TASK INPUT:
>> Start
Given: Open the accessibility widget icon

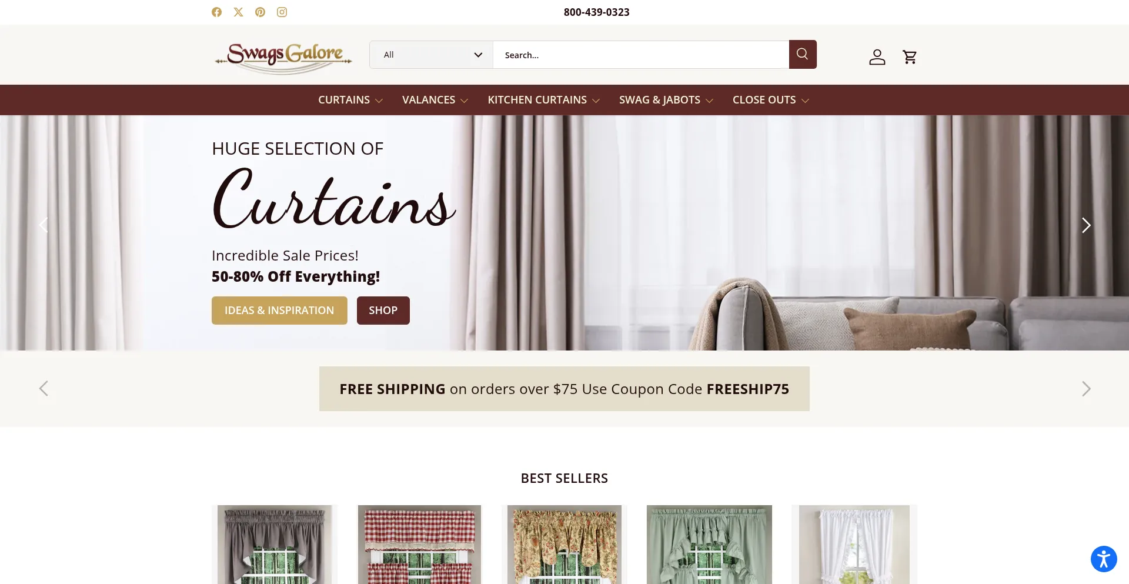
>> End
>> Start
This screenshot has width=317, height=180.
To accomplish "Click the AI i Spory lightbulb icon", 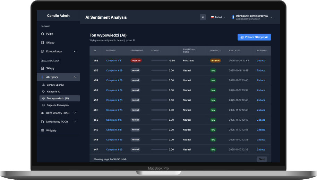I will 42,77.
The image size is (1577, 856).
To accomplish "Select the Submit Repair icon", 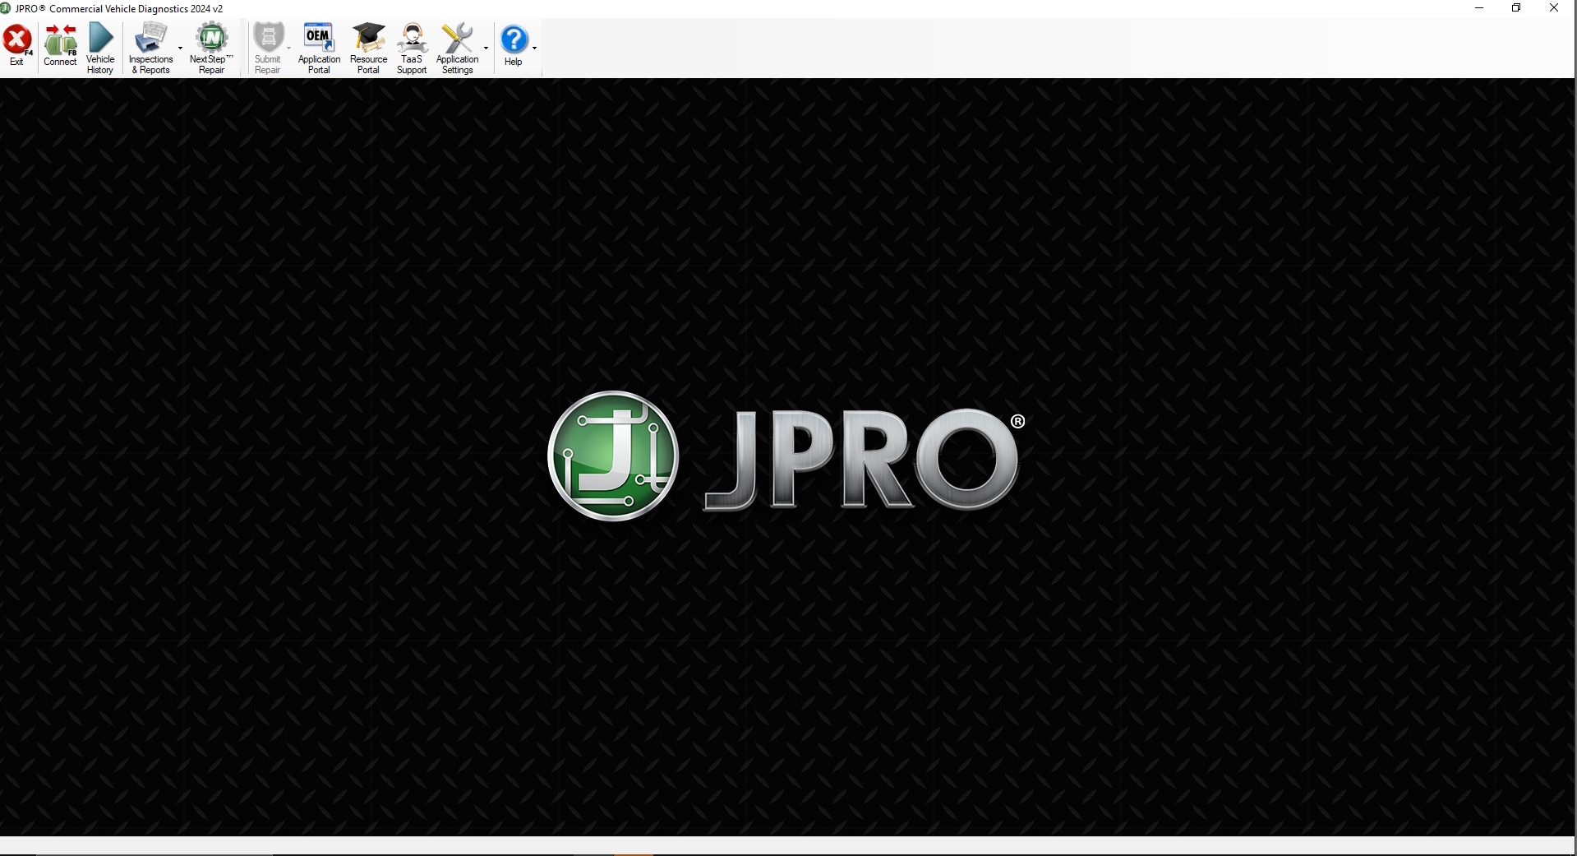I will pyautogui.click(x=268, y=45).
>> End
>> Start
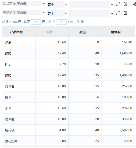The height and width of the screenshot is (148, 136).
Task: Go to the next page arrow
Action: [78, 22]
>> End
Give the lines from the one containing "The height and" through the one containing "Action: [78, 22]", inclusive, again with "arrow" switched to "chevron" and nothing else changed, leaving the pictures out.

The height and width of the screenshot is (148, 136).
Task: Go to the next page chevron
Action: [78, 22]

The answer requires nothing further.